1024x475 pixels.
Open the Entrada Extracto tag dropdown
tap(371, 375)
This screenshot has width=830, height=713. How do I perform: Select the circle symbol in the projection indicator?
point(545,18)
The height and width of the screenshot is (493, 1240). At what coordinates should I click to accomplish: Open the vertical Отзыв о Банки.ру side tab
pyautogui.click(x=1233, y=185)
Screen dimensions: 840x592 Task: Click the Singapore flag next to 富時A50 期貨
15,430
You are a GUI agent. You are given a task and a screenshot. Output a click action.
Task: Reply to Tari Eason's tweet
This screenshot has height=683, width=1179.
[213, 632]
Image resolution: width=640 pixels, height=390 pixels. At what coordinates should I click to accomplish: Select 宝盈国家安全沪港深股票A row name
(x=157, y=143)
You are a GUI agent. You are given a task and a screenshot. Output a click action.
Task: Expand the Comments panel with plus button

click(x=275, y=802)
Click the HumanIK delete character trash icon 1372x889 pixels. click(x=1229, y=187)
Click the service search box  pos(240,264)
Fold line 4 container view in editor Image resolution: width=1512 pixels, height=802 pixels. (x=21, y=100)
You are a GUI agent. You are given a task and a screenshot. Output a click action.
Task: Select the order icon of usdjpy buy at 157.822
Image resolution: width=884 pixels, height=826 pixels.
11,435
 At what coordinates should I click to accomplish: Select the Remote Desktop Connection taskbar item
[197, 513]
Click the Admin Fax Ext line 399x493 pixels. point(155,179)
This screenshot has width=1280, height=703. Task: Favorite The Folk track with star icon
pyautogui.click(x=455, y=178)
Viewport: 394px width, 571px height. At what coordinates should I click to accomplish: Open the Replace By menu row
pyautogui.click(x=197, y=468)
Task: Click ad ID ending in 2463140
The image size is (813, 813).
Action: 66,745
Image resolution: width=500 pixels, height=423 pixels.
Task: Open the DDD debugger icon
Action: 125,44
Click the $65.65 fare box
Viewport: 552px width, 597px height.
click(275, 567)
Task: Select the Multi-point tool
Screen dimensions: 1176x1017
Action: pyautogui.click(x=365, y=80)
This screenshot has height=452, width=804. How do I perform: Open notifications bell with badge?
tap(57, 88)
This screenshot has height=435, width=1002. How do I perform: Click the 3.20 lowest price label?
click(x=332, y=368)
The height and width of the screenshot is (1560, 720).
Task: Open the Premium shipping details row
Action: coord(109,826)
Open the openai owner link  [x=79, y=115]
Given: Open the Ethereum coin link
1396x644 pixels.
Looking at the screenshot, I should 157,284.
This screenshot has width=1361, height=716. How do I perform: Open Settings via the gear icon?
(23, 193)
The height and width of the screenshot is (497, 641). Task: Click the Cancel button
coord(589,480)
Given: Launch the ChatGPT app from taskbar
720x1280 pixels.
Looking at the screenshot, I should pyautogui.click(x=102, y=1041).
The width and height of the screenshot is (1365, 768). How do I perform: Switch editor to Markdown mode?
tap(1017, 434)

──────

Transcribe the entire listing above precisely.

1024x475 pixels.
Open the Entrada Extracto tag dropdown
tap(371, 375)
This screenshot has width=830, height=713. How do I perform: Select the circle symbol in the projection indicator?
point(545,18)
The height and width of the screenshot is (493, 1240). At what coordinates should I click to accomplish: Open the vertical Отзыв о Банки.ру side tab
pyautogui.click(x=1233, y=185)
Screen dimensions: 840x592 Task: Click the Singapore flag next to 富時A50 期貨
15,430
You are a GUI agent. You are given a task and a screenshot. Output a click action.
Task: Reply to Tari Eason's tweet
This screenshot has height=683, width=1179.
[213, 632]
Image resolution: width=640 pixels, height=390 pixels. At what coordinates should I click to accomplish: Select 宝盈国家安全沪港深股票A row name
(x=157, y=143)
You are a GUI agent. You are given a task and a screenshot. Output a click action.
Task: Expand the Comments panel with plus button

click(x=275, y=802)
Click the HumanIK delete character trash icon 1372x889 pixels. click(x=1229, y=187)
Click the service search box  pos(240,264)
Fold line 4 container view in editor Image resolution: width=1512 pixels, height=802 pixels. (x=21, y=100)
You are a GUI agent. You are given a task and a screenshot. Output a click action.
Task: Select the order icon of usdjpy buy at 157.822
Image resolution: width=884 pixels, height=826 pixels.
11,435
 At what coordinates should I click to accomplish: Select the Remote Desktop Connection taskbar item
[197, 513]
Click the Admin Fax Ext line 399x493 pixels. point(155,179)
This screenshot has width=1280, height=703. Task: Favorite The Folk track with star icon
pyautogui.click(x=455, y=178)
Viewport: 394px width, 571px height. At what coordinates should I click to accomplish: Open the Replace By menu row
pyautogui.click(x=197, y=468)
Task: Click ad ID ending in 2463140
The image size is (813, 813).
Action: 66,745
Image resolution: width=500 pixels, height=423 pixels.
Task: Open the DDD debugger icon
Action: 125,44
Click the $65.65 fare box
Viewport: 552px width, 597px height.
click(275, 567)
Task: Select the Multi-point tool
Screen dimensions: 1176x1017
Action: pyautogui.click(x=365, y=80)
This screenshot has height=452, width=804. How do I perform: Open notifications bell with badge?
tap(57, 88)
This screenshot has height=435, width=1002. How do I perform: Click the 3.20 lowest price label?
click(x=332, y=368)
The height and width of the screenshot is (1560, 720).
Task: Open the Premium shipping details row
Action: coord(109,826)
Open the openai owner link  [x=79, y=115]
Given: Open the Ethereum coin link
1396x644 pixels.
Looking at the screenshot, I should 157,284.
This screenshot has width=1361, height=716. How do I perform: Open Settings via the gear icon?
(23, 193)
The height and width of the screenshot is (497, 641). Task: Click the Cancel button
coord(589,480)
Given: Launch the ChatGPT app from taskbar
720x1280 pixels.
Looking at the screenshot, I should pyautogui.click(x=102, y=1041).
The width and height of the screenshot is (1365, 768). How do I perform: Switch editor to Markdown mode?
tap(1017, 434)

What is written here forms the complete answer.